START Material for this task

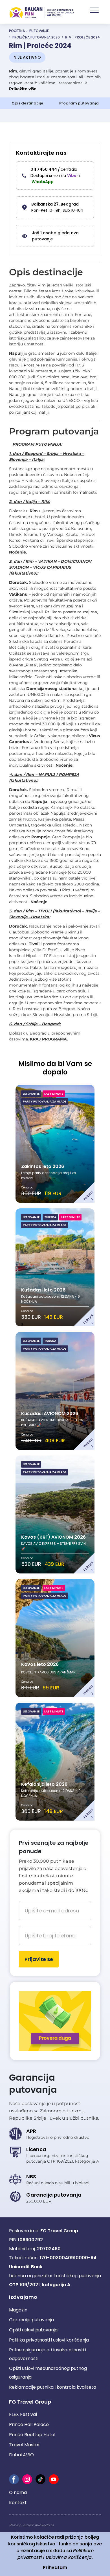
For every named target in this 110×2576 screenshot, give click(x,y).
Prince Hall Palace (29, 2424)
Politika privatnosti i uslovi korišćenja (49, 2340)
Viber (72, 175)
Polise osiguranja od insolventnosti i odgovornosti (47, 2354)
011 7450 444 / (53, 169)
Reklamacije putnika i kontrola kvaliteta (52, 2387)
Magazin (18, 2310)
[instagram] (27, 2479)
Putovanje (39, 30)
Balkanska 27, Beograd (55, 204)
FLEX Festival (23, 2414)
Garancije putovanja (31, 2320)
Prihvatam (55, 2567)
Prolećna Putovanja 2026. (36, 37)
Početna (17, 30)
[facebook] (14, 2479)
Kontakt (18, 2502)
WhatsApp (43, 182)
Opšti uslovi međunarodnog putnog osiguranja (48, 2372)
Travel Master (24, 2444)
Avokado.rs (44, 2525)
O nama (18, 2492)
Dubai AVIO (21, 2455)
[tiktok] (40, 2479)
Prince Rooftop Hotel (32, 2434)
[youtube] (54, 2479)
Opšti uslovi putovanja (33, 2330)
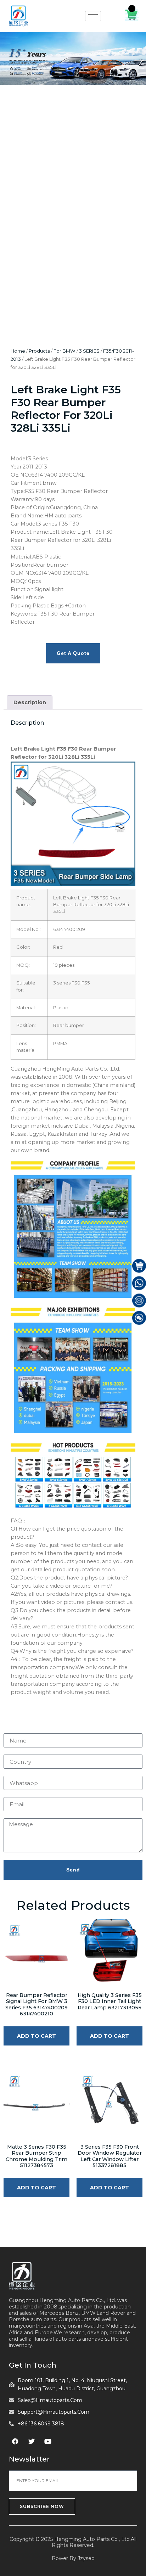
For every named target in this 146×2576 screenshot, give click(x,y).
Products (39, 351)
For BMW (64, 351)
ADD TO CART (36, 2036)
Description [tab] (29, 702)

END Material for this task

:: Goal of the exercise ::
Copy each line of the records that contains the word "Prince".

:: Solution for this problem ::
Prince Hall Palace (29, 2424)
Prince Rooftop Hotel (32, 2434)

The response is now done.